Confidently Cook Your Own Steak


We’ve all experienced a great cut of meat that’s been grilled improperly: steak that ought to be juicy and tender but is the consistency of shoe leather, with about as much flavour and savour as an Oxford brogue. But whether we you’re cooking your own steak or simply  a guest at one of the various steak houses, there is hope. Here are the techniques required to produce delectable steak every time, with a nod to the pan searing method just in case the grill is unavailable.

The Three Basic Steps

Whether you’re cooking your own steak on the grill or keeping it low-key in the kitchen, there are a couple of basic methods and observations you’ll want to include in your steak cooking. First, you must moisten the steak. Brushing it with oil helps to prevent sticking and aids in creating that delicious, perfectly browned exterior we all crave. Second, after a few moments of consistent cooking, flip the steak. Whether on a grill or in a pan, once the outer sear has been achieved, frequent flipping will help to ensure even cooking. Lastly, do the Rest & Dress step. This means giving the meat time to re-absorb lost moisture before cutting and applying any additional desired seasonings.

Pre-Cooking Seasonings

While you may elect to enjoy the unaltered flavour of your steak, many people like to add herbs and spices to enhance the experience of a perfectly cooked cut of beef. One excellent method is a dry rub treatment. Assemble your desired spices and dried herbs, leaving salt out of the picture at this stage, since it tends to dry out the meat.
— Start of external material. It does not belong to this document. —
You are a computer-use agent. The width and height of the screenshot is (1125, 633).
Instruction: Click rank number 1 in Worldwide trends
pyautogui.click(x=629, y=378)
After the steaks have come to room temperature, sprinkle the mix over both sides on a piece of waxed paper or parchment. Then, press the sides of the steak into the scattered herbs left on the paper to ensure proper coating.

If you’re cooking your steak in a pan, your heated oil or butter will add sufficient fat and moisture to keep from charring the herbs and spices. If you’re grilling, dampen your hand and pat the raw steaks to create an herb paste. You can also brush on oil gently before applying the steak to the hot grate.

Cooking Your Steaks: From Blue to Well-Done

Since many of us are never quite certain when our steaks have reached the desired level of doneness, this brief guide is intended to help determine that. The general temperature guide is as follows:

• 52 degrees for Rare
• 54 to 57 degrees for Medium
• 60 to 63 degrees for Medium Well to Well Done

However, unless you are comfortable using a meat thermometer and have one handy, there are other ways that may be easier to implement. One of these is called the touch test. Below, we’ll outline each level of doneness and how to tell you’ve attained it using this simple method.

Blue and Rare

These are the least cooked stages of meat. Blue steaks are seared on the outside but still cool in the middle. Basically, what you’re doing is killing the bacteria that live on the surface of the beef muscle, while leaving the bulk of the meat essentially raw. The interior colour will be a rich deep red verging on purple. It will feel spongy with no resistance to the touch. This is a perfectly safe way to enjoy steak, but be sure you source your beef from a reliable producer.

Rare steak is slightly more cooked. Allow the steak to cook for at least three minutes on a side to achieve this stage, although a bit of additional cooking may be required, depending on the thickness of the steak. Rare steak is dark red in colour and juicy. It offers a little resistance, but still feels quite spongy to the touch.

Medium Rare and Medium

Medium rare meat is a deep, almost hot, pink with some pink juices exuding from the cut meat. To the touch, it’s still spongy and soft, but does have a bit more springiness. The muscle resistance increases with doneness.

Medium is a mellow, evenly dispersed pink colour with only a little juice flowing. To the touch, the spongy texture will be far less than the springy feel, although it still gives quite a bit under your fingertip.

Medium Well and Well Done

These two stages are characterised by the predominance of pinkish brown interior colour. Medium well steaks will have a slightly pinker centre, surrounded by light brown flesh. Well done steak is entirely brown with a faint tinge of pink throughout. These stages of doneness present a great deal of springy texture with very little spongy feeling, if any. While they are more challenging ways to cook your steak, if the goal is juicy, edible steak, it can be accomplished.

Having confidence when cooking steak is a large part of enjoying the final product with friends and family. Knowing that your grill or pan will turn out the perfectly cooked portions everyone is hungry for will increase that confidence, and all it requires is a little preparation. Knowing when a cut of meat is cooked to the desired temperature will help you prepare delicious steaks for everyone.